IoT Security funding set to exceed $6 billion by 2023

10 mins

From smart speakers to security cameras, Internet of Things products have quickly integrated...

From smart speakers to security cameras, Internet of Things products have quickly integrated themselves into homes across the world. However, as even the fridge receives internet connectivity, the amount of cyber-security threats is set to increase as hackers begin poking for new vulnerabilities.

However, research conducted by Juniper Research estimates IoT cyber-security investment is set to reach $6 billion by 2023, marking a 300% increase on 2018’s figures. The company claim this significant increase would be driven by growing risks to businesses and regulatory standards put in place by the government.

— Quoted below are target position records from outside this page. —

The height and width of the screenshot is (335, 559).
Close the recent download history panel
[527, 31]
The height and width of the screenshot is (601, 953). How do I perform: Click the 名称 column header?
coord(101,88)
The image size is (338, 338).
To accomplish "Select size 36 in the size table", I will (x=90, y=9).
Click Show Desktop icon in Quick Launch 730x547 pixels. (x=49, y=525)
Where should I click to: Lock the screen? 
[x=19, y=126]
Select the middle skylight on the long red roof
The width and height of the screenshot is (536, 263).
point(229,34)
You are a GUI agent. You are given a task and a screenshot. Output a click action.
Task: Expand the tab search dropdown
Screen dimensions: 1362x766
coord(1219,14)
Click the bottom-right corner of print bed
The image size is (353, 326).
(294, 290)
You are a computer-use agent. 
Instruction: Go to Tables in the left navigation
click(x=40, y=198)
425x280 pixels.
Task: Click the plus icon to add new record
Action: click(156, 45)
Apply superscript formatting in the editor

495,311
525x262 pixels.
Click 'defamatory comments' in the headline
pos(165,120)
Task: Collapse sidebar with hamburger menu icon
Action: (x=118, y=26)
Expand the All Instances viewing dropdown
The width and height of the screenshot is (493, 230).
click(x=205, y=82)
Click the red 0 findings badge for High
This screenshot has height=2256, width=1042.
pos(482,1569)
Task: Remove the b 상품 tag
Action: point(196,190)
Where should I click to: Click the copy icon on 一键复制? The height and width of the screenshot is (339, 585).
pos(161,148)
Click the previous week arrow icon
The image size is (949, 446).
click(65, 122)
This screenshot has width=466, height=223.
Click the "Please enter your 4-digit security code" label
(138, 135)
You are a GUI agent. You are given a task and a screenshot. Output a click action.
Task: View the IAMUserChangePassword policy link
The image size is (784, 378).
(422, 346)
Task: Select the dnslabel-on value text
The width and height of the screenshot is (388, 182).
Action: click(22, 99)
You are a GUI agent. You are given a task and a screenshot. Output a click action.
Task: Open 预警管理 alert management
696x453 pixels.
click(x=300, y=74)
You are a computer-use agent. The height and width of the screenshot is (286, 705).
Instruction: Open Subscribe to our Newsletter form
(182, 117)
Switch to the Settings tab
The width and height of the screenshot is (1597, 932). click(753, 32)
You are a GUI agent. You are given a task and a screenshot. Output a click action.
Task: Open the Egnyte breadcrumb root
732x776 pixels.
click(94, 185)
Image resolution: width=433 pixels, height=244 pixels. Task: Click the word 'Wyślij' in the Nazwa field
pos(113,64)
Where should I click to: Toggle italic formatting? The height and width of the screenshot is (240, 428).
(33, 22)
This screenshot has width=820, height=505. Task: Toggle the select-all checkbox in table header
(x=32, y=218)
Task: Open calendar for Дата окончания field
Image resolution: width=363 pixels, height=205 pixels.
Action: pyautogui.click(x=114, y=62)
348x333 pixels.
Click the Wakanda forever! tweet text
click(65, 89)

So far, Juniper Research’s prediction has been accurate as January 2020 saw the UK government introduce new Internet of Things rules to protect consumers. These new laws will require IoT companies to clearly state how long they will support their product with security updates. Meanwhile, manufacturers will need to ship each device with a unique password to ensure hackers can’t target customers who don’t change the default login details.

In a statement regarding the new legislation, Matt Warman, the UK’s Digital Minister, said:

“Our new law will hold firms manufacturing and selling internet-connected devices to account and stop hackers threatening people’s privacy and safety.

It will mean robust security standards are built-in from the design stage and not bolted on as an afterthought.”

For companies, this means the security of their IoT-connected devices must be considered and implemented earlier in the development process. It also requires businesses to commit to a timeline of consistent security updates to ensure any vulnerabilities which may arise will be patched.

It’s not just the consumer goods market benefiting for the rise in Internet of Things technology. Research conducted by Navigant Research expects the utility industry to increase spending on IoT and analytical technology, exceeding $5 billion by 2028.

The main driver for this investment is due to the current tools used within the industry quickly becoming outdated and in need of replacement. The report suggests the utility sector is now presented with a substantial opportunity to embrace IoT technologies before prices and demand soar.

Today’s smart grids provide companies with more data than ever before, and by utilising the Internet of Things, cloud computing, machine learning and AI, they can unlock even more valuable insights and drive operational efficiencies.

However, deploying IoT tech throughout the industry can increase the risk of cyber-security attacks. Utilities are a vital part of a country’s infrastructure, and any successful attack could be devastating. Therefore, there’s an urgency to proactively fight any potential vulnerabilities before the industry can truly evolve.